As voltage increases, at what point does saturation of the core of a typical dry-type distribution and/or buck-boost transformer begin to happen? I would assume not for at least a 10% increase since that would be a common range of voltage variations.
Consider a buck-boost transformer with a 240 volt winding (maybe in the form of a pair of 120 volt windings configured in series) and a 32 volt winding (maybe in the form of a pair of 16 volt windings configured in series) where the 240 volt winding and 32 volt winding are in series. That would be a design voltage of 272 volts. Now if you connect a 277 volt supply circuit across the whole 272 effective winding (ungrounded on the 32 volt end, and grounded on the
240 volt end), you would get around 244.5 volts across the 240 volt winding. How close is this getting to saturation? I calculate that 10% over 272 volts works out to right around 8% of the 277 volts. If the 277 volt supply does go up to 10%, how much saturation could be taking place?What is the typical "percentage of voltage" before saturation begins to happen for this class of transformer? My understanding of saturation is that it is a gradual thing. But I've never studied it in particular, and some googling has not yet come up with any good material (except maybe a couple papers I cannot get more than a short abstract for at IEEE). But saturation theory is not the whole story, anyway, since it also matters how the transformer is designed.

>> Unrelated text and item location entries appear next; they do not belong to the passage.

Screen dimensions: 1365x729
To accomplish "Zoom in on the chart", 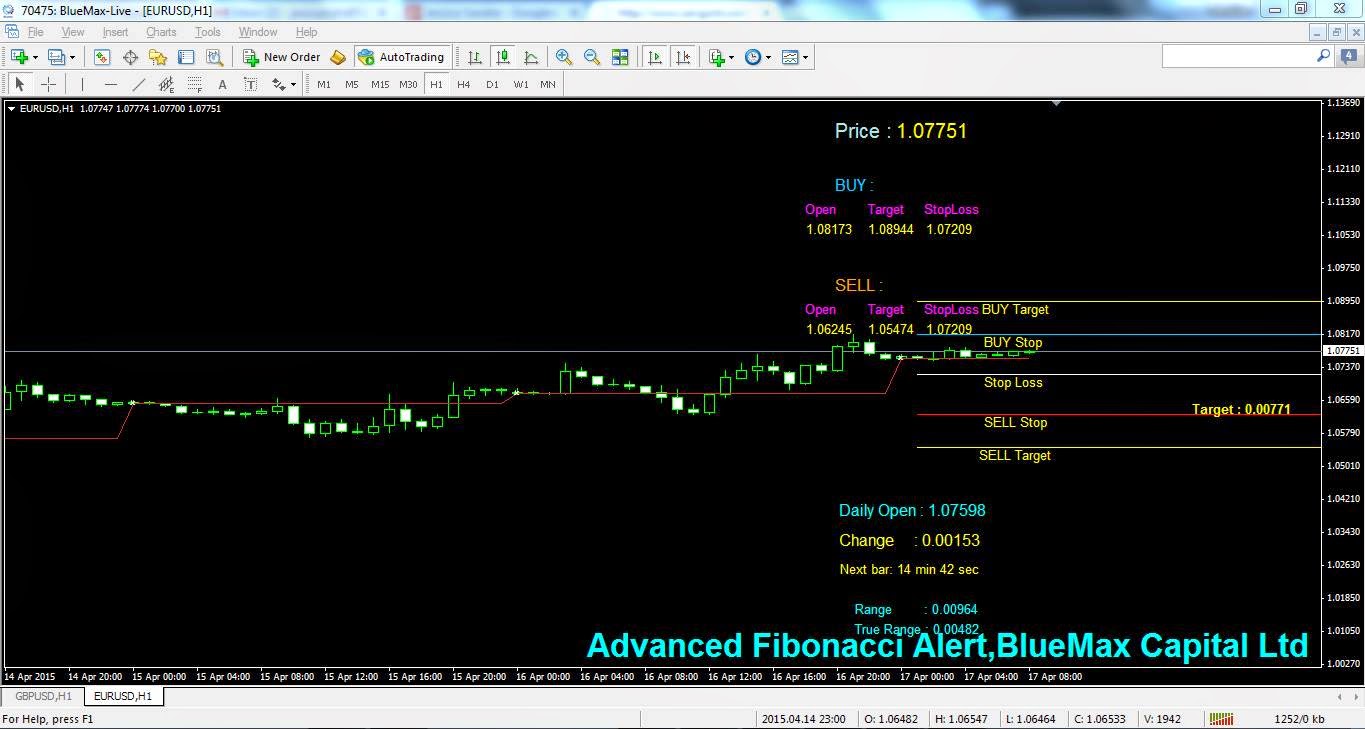I will 564,57.
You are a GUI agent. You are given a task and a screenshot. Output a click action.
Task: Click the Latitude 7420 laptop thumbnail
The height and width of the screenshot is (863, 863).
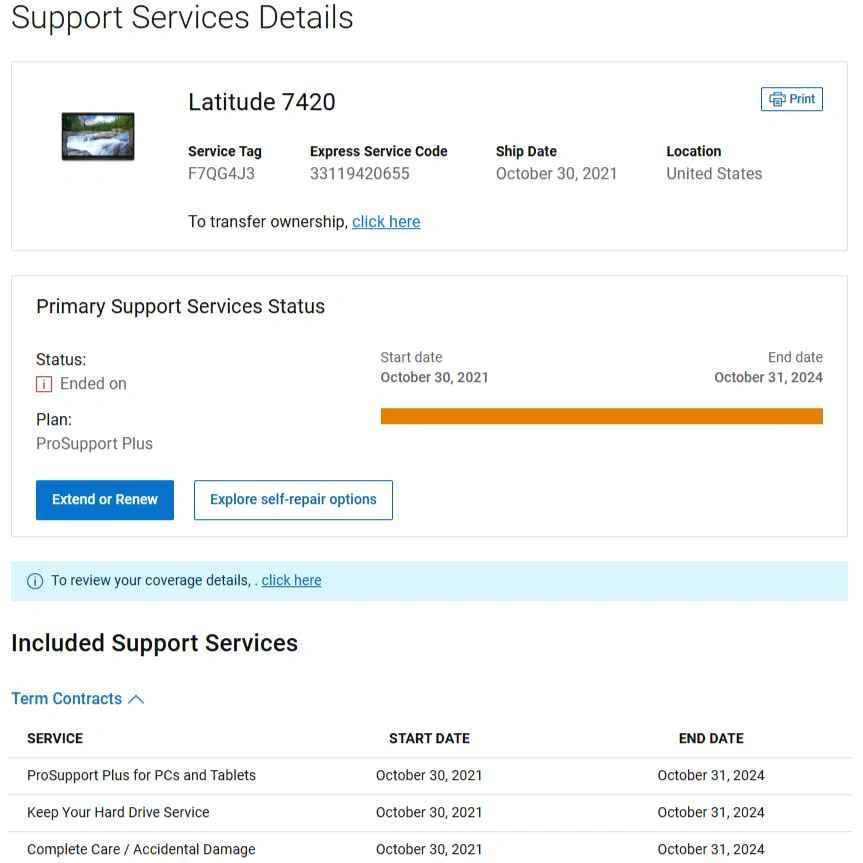98,137
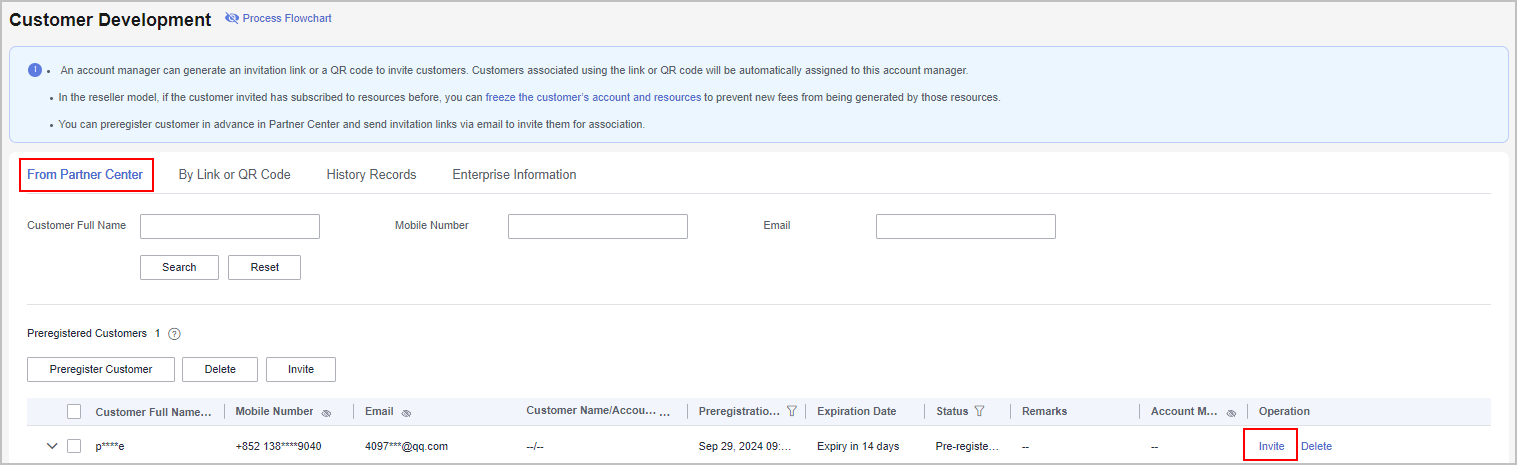Check the box for customer p****e
This screenshot has width=1517, height=465.
pos(74,446)
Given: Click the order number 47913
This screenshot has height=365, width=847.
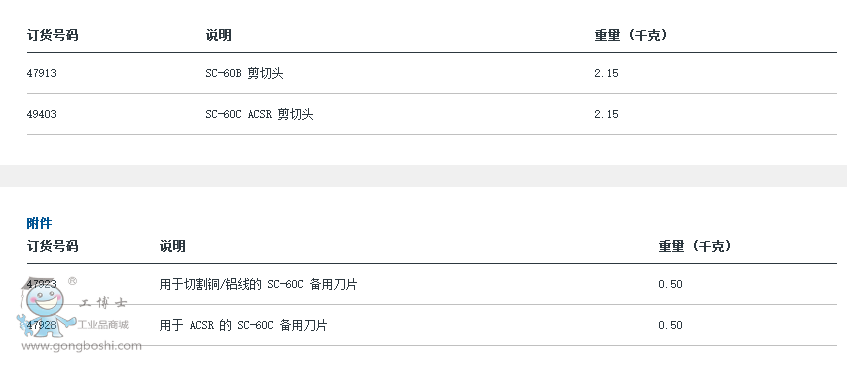Looking at the screenshot, I should tap(42, 73).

I have seen brief voltage swells, usually 1/2 second to no more than 3 or 4 seconds, on the utility power, that are above 140 volts. If transformers are designed with a tight saturation tolerance, such swells could push them into the beginning saturation range.
Is such a bucking configuration a viable way to derive around 240 volts from around 277 volts? If not, I would have figured there would be transformers (of the autotransformer design) marketed specifically for dropping 277 volts to 240 volts.